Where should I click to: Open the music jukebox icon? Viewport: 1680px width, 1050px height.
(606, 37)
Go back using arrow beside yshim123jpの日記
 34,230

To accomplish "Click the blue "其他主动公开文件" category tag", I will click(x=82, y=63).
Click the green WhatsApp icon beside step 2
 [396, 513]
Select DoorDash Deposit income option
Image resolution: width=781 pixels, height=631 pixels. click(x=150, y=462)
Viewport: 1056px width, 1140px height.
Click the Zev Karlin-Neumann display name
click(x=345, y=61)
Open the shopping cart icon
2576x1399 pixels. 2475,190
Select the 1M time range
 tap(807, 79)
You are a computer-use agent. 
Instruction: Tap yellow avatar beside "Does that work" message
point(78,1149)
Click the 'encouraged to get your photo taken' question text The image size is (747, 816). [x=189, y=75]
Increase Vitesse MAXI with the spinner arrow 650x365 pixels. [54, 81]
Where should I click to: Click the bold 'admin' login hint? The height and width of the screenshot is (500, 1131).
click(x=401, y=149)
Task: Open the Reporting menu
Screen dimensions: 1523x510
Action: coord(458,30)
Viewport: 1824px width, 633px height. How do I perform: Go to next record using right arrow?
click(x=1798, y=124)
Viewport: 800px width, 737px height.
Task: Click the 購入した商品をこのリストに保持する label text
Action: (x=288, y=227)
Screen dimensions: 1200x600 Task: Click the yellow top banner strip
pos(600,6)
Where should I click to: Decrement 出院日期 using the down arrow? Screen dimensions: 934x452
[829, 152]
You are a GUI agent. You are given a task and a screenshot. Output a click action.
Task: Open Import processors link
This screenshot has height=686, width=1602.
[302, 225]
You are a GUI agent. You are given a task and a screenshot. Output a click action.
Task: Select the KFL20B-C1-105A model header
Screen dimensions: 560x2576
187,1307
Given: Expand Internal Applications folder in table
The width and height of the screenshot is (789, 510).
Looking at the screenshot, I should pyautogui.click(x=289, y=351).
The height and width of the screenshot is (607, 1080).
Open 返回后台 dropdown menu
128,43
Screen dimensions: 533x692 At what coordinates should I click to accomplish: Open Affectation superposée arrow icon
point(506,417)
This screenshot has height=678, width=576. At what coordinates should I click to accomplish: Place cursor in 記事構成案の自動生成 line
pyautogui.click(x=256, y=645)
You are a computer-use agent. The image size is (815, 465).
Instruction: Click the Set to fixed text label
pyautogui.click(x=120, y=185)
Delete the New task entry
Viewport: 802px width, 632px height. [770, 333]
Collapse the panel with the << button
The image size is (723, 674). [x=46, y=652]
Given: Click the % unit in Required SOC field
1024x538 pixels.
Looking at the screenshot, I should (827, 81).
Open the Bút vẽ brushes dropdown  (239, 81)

◆ What is expected:
Each entry above is to be copied out exactly as written.

◆ Written response:
Where should I click to: Open the music jukebox icon? Viewport: 1680px width, 1050px height.
(606, 37)
Go back using arrow beside yshim123jpの日記
 34,230

To accomplish "Click the blue "其他主动公开文件" category tag", I will click(x=82, y=63).
Click the green WhatsApp icon beside step 2
 [396, 513]
Select DoorDash Deposit income option
Image resolution: width=781 pixels, height=631 pixels. click(x=150, y=462)
Viewport: 1056px width, 1140px height.
Click the Zev Karlin-Neumann display name
click(x=345, y=61)
Open the shopping cart icon
2576x1399 pixels. 2475,190
Select the 1M time range
 tap(807, 79)
You are a computer-use agent. 
Instruction: Tap yellow avatar beside "Does that work" message
point(78,1149)
Click the 'encouraged to get your photo taken' question text The image size is (747, 816). [x=189, y=75]
Increase Vitesse MAXI with the spinner arrow 650x365 pixels. [54, 81]
Where should I click to: Click the bold 'admin' login hint? The height and width of the screenshot is (500, 1131).
click(x=401, y=149)
Task: Open the Reporting menu
Screen dimensions: 1523x510
Action: coord(458,30)
Viewport: 1824px width, 633px height. How do I perform: Go to next record using right arrow?
click(x=1798, y=124)
Viewport: 800px width, 737px height.
Task: Click the 購入した商品をこのリストに保持する label text
Action: (x=288, y=227)
Screen dimensions: 1200x600 Task: Click the yellow top banner strip
pos(600,6)
Where should I click to: Decrement 出院日期 using the down arrow? Screen dimensions: 934x452
[829, 152]
You are a GUI agent. You are given a task and a screenshot. Output a click action.
Task: Open Import processors link
This screenshot has height=686, width=1602.
[302, 225]
You are a GUI agent. You are given a task and a screenshot. Output a click action.
Task: Select the KFL20B-C1-105A model header
Screen dimensions: 560x2576
187,1307
Given: Expand Internal Applications folder in table
The width and height of the screenshot is (789, 510).
Looking at the screenshot, I should pyautogui.click(x=289, y=351).
The height and width of the screenshot is (607, 1080).
Open 返回后台 dropdown menu
128,43
Screen dimensions: 533x692 At what coordinates should I click to accomplish: Open Affectation superposée arrow icon
point(506,417)
This screenshot has height=678, width=576. At what coordinates should I click to accomplish: Place cursor in 記事構成案の自動生成 line
pyautogui.click(x=256, y=645)
You are a computer-use agent. The image size is (815, 465).
Instruction: Click the Set to fixed text label
pyautogui.click(x=120, y=185)
Delete the New task entry
Viewport: 802px width, 632px height. [770, 333]
Collapse the panel with the << button
The image size is (723, 674). [x=46, y=652]
Given: Click the % unit in Required SOC field
1024x538 pixels.
Looking at the screenshot, I should (827, 81).
Open the Bút vẽ brushes dropdown  (239, 81)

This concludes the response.